Thursday, February 24, 2011

folk? rock?

I have finally done a project based on a painting by the Jolby design team that I wanted to do for a while. It has been a lot of fun for me (and the kids).
I love the simplicity in shape and color palette. If you look closely though, there is great attention to detail on the guitar and broken line pattern that fills the background.

When I introduced the 3rd graders to the work of the Jolby team the students really got a kick out of the whimsical creatures in a lot of them. We discussed what designers do- how they make our surroundings more interesting to be in, and how they make money and a career by doing so.

I had one student ask if this was a good thing- making things that people like me and you want to buy. Like making a career of selling the products of their creativity was taboo. I loved the question.

When we looked at the above painting we discussed the relationship between the positive shapes (the guitar with hands) and the negative shape (the wavy background pattern). I talked about how this relationship is crucial to the success of a visual image. If the positive image is too small, you are left with a lot of empty negative space. If the positive shape is too simple and uninteresting, the negative shape could be as well.

Keeping that in mind, we set off to make our own versions of the painting titled 'Songs by Robin".

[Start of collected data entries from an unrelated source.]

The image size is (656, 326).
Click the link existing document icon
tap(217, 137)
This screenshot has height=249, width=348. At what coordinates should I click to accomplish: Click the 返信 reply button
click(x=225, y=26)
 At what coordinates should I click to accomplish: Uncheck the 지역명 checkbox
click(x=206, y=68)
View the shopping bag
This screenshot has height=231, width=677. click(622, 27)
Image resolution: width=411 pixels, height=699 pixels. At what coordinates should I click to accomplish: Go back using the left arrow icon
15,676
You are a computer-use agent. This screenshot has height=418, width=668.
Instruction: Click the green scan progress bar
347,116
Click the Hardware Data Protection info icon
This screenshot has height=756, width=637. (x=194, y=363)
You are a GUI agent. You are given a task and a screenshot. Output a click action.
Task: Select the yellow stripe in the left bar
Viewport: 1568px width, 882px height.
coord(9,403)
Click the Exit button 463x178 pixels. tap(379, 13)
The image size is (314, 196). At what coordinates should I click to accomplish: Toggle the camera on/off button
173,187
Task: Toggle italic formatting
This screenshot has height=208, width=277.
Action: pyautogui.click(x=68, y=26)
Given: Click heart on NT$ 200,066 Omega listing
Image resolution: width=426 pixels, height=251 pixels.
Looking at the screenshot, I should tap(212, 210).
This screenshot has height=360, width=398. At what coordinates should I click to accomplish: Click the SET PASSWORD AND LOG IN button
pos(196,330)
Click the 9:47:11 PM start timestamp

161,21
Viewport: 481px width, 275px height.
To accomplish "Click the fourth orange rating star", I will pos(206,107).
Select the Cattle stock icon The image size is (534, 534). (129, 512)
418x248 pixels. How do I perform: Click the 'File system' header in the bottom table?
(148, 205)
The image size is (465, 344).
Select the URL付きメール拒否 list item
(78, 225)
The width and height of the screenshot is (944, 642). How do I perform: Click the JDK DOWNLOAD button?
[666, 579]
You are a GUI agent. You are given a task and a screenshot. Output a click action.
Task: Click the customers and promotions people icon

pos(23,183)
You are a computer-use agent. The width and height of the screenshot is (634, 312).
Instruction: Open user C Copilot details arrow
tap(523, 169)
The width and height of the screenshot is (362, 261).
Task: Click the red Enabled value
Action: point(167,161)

1. started with a 12x12 square sheet
2. cut wavy or zigzag patterns out of a 6x12 sheet of a different color
3. before gluing these pieces in place, like the birdie project, students were asked to think about spacing and direction of the strips to make the negative shapes as interesting as possible
4. glue pieces on
5. add broken line patterns to negative shape with construction paper crayons
6. create guitar body- fold 6x6 sheet in half and draw half the guitar shape
7. decide what is top and bottom, think about position on larger square, and glue in place
8. cut and add guitar neck and tuning board
9. fold sheet for hands, draw, cut, place, trim, and glue  (a lot for "one" step:)
10. add stickers by cutting and gluing paper and/or with construction paper crayons

Again, the variety of guitars, decals, and overall compositions was impressive.

After we completed the project, I walked students through a self assessment. We evaluated how well they met the art standard for the lesson. I modeled this for them and they could discuss it with neighbors if they were uncertain where they scored.
We also assessed their craftsmanship and respect of others for the project. They also answered a couple questions relating to successful and unsuccessful elements of their designs.


This was a new exercise for the 3rd graders and I was very encouraged with how well they did with it. After the class left I went through and checked how they assessed themselves and assessed each of them myself on the same sheet. These will get returned to their teachers to give them more support/evidence for the students' art grades.

An extra note of thanks goes out to Josh and Colby of Jolby for graciously donating a couple copies of their new kids' book, the King's 6th Finger, to our school library and my classroom reading center, as well as a few stickers and bookmarks that I will be using as good behavior rewards. I shared these with my 3rd grade classes today and they were the cat's meow!



2 comments:

  1. This is so awesome! Colby and I are honored that your kids are learning with the help of our creations. Means alot to us. Thanks!